• _Work order_:
After locating the line that contains "The width and height of the screenshot is (883, 496)." in the data below, set down exactly that line and each one after it through the line that contains "Task: Click the red", and nothing more.

■ ■ ■

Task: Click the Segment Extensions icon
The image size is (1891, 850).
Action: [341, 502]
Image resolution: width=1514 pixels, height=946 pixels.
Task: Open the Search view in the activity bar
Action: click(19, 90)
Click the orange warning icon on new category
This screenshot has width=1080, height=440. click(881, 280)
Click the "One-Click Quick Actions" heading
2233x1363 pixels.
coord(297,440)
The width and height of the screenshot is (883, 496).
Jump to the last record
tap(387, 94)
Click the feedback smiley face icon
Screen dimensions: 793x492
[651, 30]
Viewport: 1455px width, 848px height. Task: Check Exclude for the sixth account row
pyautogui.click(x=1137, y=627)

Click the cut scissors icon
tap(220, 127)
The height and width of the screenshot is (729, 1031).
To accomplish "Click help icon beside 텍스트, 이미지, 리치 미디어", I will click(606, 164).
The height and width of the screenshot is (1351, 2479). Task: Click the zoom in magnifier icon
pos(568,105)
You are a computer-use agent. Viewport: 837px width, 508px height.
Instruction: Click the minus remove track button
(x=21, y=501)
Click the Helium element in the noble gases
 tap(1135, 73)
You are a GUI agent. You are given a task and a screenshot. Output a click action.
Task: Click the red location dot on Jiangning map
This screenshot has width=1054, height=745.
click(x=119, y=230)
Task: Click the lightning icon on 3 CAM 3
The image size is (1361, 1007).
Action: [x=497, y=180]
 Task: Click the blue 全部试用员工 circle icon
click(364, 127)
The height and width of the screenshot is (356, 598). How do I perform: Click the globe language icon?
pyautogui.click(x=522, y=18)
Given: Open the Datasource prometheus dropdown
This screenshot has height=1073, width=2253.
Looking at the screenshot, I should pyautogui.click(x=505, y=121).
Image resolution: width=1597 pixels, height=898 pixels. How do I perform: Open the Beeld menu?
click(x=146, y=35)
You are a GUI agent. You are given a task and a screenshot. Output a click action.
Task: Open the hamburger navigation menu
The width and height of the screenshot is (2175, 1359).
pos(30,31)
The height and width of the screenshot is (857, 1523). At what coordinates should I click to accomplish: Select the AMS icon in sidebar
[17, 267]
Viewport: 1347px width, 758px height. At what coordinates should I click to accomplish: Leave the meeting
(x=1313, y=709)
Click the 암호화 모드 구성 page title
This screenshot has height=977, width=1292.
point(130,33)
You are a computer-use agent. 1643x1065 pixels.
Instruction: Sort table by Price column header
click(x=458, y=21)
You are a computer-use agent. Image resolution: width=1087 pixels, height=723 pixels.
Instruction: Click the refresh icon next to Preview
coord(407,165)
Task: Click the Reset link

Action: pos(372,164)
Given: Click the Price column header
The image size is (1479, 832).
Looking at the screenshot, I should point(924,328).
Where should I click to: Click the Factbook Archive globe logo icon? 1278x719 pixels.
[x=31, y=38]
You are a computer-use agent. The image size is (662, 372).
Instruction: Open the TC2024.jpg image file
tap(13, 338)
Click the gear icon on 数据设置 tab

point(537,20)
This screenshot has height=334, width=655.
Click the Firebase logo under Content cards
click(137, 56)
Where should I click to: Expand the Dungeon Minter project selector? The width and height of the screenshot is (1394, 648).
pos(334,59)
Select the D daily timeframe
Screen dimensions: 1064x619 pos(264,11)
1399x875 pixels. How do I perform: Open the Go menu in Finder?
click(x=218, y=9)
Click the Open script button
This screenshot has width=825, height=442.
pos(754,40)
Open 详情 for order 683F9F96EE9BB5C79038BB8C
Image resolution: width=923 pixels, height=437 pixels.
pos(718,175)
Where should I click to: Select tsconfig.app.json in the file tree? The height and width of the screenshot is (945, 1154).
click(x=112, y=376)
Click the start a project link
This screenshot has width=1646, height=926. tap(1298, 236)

■ ■ ■

• _Worked solution_:
The width and height of the screenshot is (883, 496).
Jump to the last record
tap(387, 94)
Click the feedback smiley face icon
Screen dimensions: 793x492
[651, 30]
Viewport: 1455px width, 848px height. Task: Check Exclude for the sixth account row
pyautogui.click(x=1137, y=627)

Click the cut scissors icon
tap(220, 127)
The height and width of the screenshot is (729, 1031).
To accomplish "Click help icon beside 텍스트, 이미지, 리치 미디어", I will click(606, 164).
The height and width of the screenshot is (1351, 2479). Task: Click the zoom in magnifier icon
pos(568,105)
You are a computer-use agent. Viewport: 837px width, 508px height.
Instruction: Click the minus remove track button
(x=21, y=501)
Click the Helium element in the noble gases
 tap(1135, 73)
You are a GUI agent. You are given a task and a screenshot. Output a click action.
Task: Click the red location dot on Jiangning map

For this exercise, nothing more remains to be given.